ONE of the most important elements in the treatment after intestinal operations is the administration of opium or morphine in large doses for the purpose of "splinting" the peritoneum.

A BICHLORIDE of mercury dressing should never be applied on an area of skin on which tincture of iodine has been recently painted. An iodide of mercury is formed, which is highly irritating.

IN operations for suture of a fractured patella it is very important to sew the torn lateral ligaments of the joint. These aid largely in the support of the joint.

THAT a bone appears normal by fluoroscopic examination does not gainsay the presence of a fracture. A fracture of the radius, for example, may occur without displacement of the fragments. An X-ray plate will demonstrate the line of fracture, when the fluoroscope fails to.

IN persons of middle age presenting gastric symptoms, the diagnosis of cancer should not be excluded because the symptoms have had a sudden onset. Such an onset occurs in a fair proportion of cases.

A SUDDEN desire for sharp, sour and spicy articles of food in a middle-aged or elderly person is often the first symptom of a beginning gastric carcinoma.

Ir a patient vomits coffee-ground material in which no lactic acid is present, one can almost always exclude carcinoma.

IF pressure in the right hypogastrium gives rise to a referred pain in the shoulder region, the offending area is probably the gall-bladder and not the pylorus.-American Journal of Surgery.

Proceedings of Societies.

ONTARIO MEDICAL ASSOCIATION.

The Vice-Presidents of the Ontario Medical Association, with the Chairmen of the Committees on Papers and Business and on Arrangements, Drs. R. R. Wallace and A. B. Osborne met at the home of the President, Dr. Olmsted, in Hamilton, Dec. 15 last, to inaugurate the work for the year.

Dr. Olmsted reported a personal convass of several portions of the Province to stimulate an interest in the coming meeting, which will be held in Hamilton, May 26th, 27th and 28th next.

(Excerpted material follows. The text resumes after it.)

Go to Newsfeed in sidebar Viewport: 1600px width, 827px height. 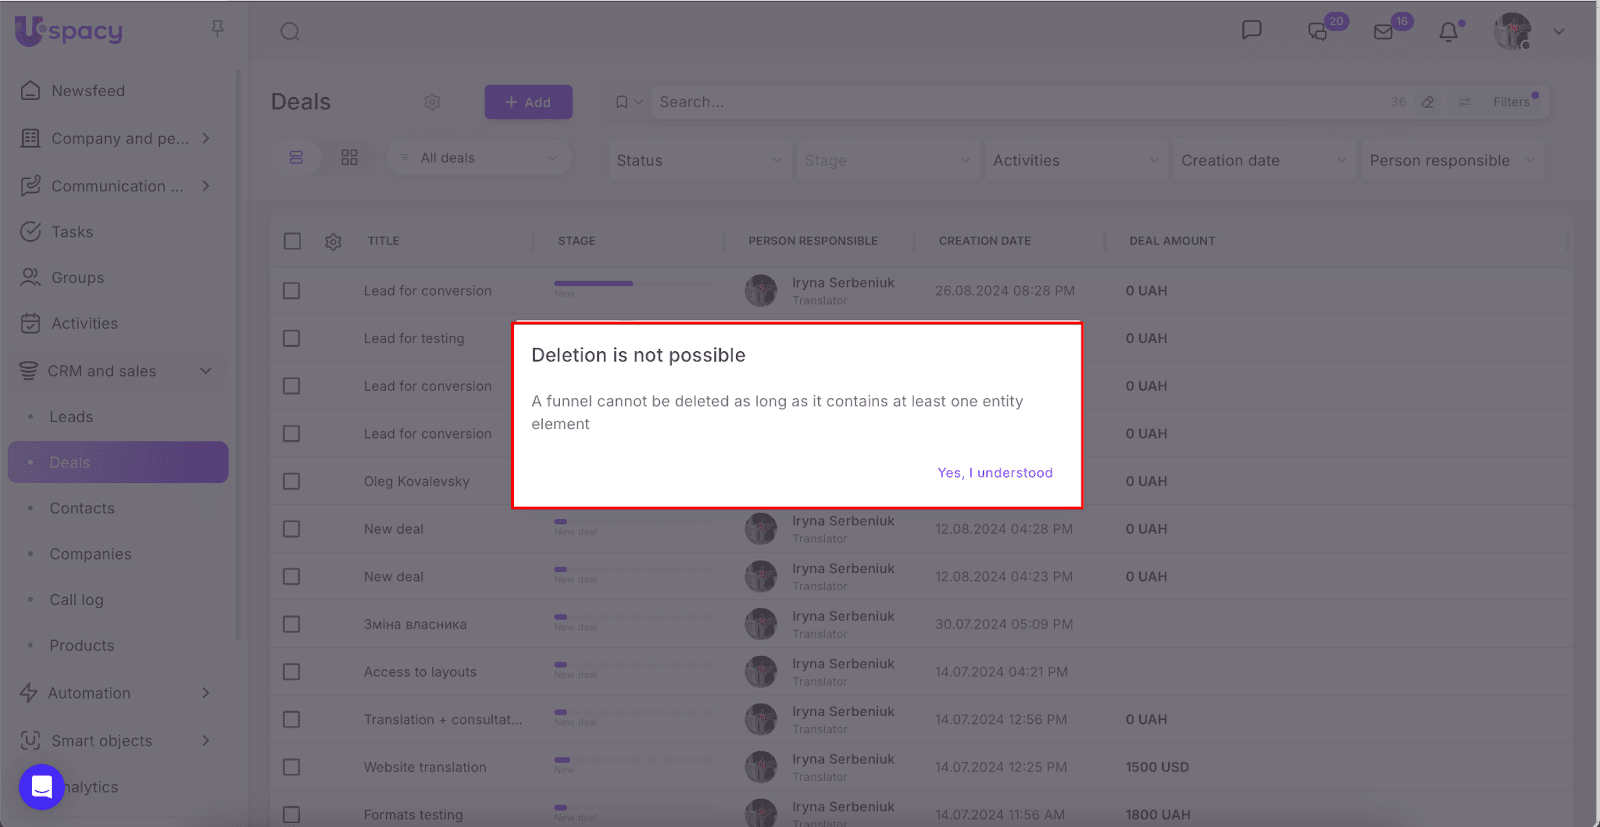88,91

The Chairmen of the two local committees have active campaigns on the way, looking toward a successful year's work. If the Hamilton members are supported by the men in the Province with an earnestness in any degree approaching that with which they have thrown themselves into the work, the next meeting is already an assured success.

The Committee on Papers have secured the promise of Dr. Charles G. Stockton, of Buffalo, to deliver the address in Medicine, while Dr. Charles L. Scudder, of Boston, will deliver that in Surgery.

The Association decided at its last meeting to stimulate a wider and more sympathetic interest among the Practitioners of the Province in its work, and one of the steps to that end was to carry the meeting of 1908 away from Toronto, where it has been called for so many years. The movement seems a wise one, and its success depends solely upon the efforts of the individual members scattered everywhere in Ontario. One or two men in each county who will interest themselves sufficiently to occasionally call the attention of their fellows to the Hamilton meeting with its promise of a good time both intellectually and socially, can give us the best year, in point of numbers, yet. Five hundred active members would be less than 20 per cent. of the physicians of the Province and surely not too large a number to have in annual attendance, for the western half of the Province could send as many, and a successful meeting this year will insure a repetition in a different section.